Schwäne und Graugänse vom Wannsee verhungern

DEUTSCHLAND – Am Wannsee stehen 30 Schwäne und 20 Graugänse vor dem Hungertod. Da der See komplett zugefroren ist, finden die Tiere keine Nahrung. Zudem kommen im Winter nur wenige Spaziergänger vorbei, um die Vögel zu füttern.

Schwan

Gestern fand Stefan Klippstein, Aktivist der Tierrechtsorganisation PETA Deutschland e. V., einen ausgehungerten Schwan, der regungslos auf dem Eis lag. Er brachte das Tier in die Tierklinik Düppel. Offenbar Rettung in letzter Sekunde – der Schwan hätte die Nacht nicht überlebt, so der Tierarzt. Doch auch die 50 anderen Schwäne und Gänse brauchen dringend unsere Hilfe! Darum ruft PETA jetzt alle tierlieben Berliner dazu auf, die Wasservögel mit artgerechter Nahrung zu füttern. Dies ist z. B. Getreide, Haferflocken, Salat, gekochte und zerkleinerte Kartoffeln. Brot, das oft verfüttert wird, ist zwar nicht schädlich, bietet den Tieren aber nicht ausreichend Nährstoffe.
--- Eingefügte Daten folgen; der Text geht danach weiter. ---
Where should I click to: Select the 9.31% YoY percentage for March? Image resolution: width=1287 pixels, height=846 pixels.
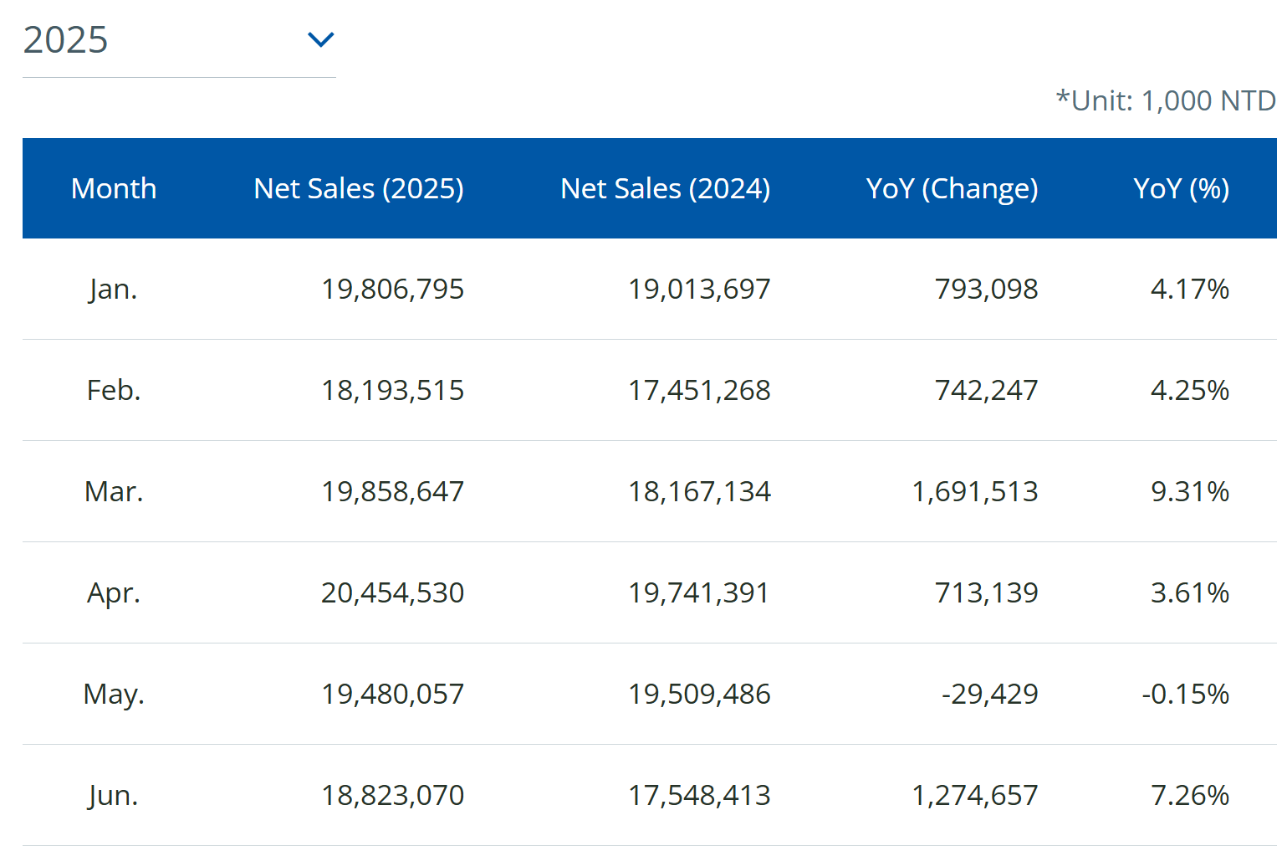1189,491
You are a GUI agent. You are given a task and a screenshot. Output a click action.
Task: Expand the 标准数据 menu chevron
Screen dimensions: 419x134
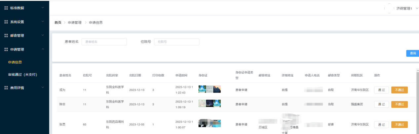pos(43,8)
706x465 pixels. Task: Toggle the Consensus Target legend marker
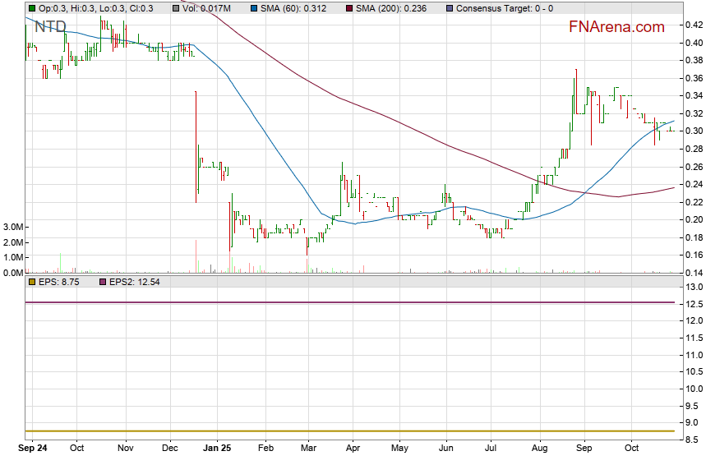click(449, 8)
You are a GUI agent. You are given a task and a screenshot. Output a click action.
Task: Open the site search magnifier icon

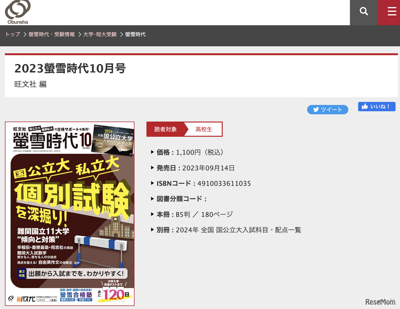point(364,11)
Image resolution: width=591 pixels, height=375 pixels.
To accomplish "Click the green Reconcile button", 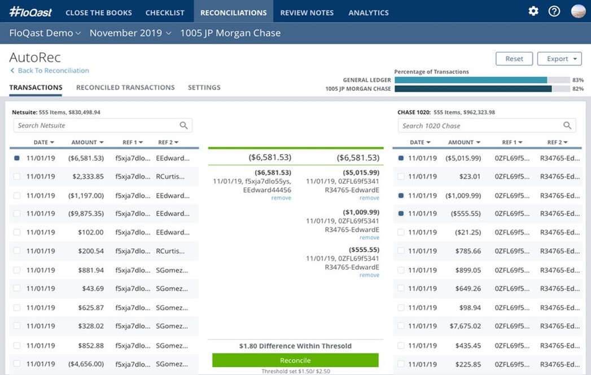I will coord(295,360).

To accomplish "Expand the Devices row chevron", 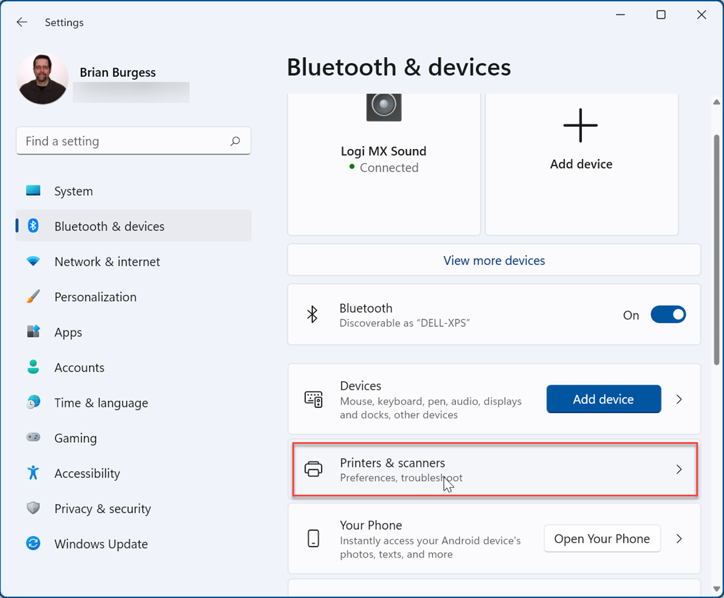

Die Tiere haben sich am Wannsee im Bereich des Wanderparkplatzes, Nähe Lindwerder versammelt. In harten Wintern und bei Frostperioden ist eine Fütterung von Wildtieren nicht nur erlaubt, sondern zwingend notwendig.

„Es befinden sich viele Jungtiere in der Gruppe. Sie werden den harten Winter ohne Hilfe der Menschen vermutlich nicht überleben.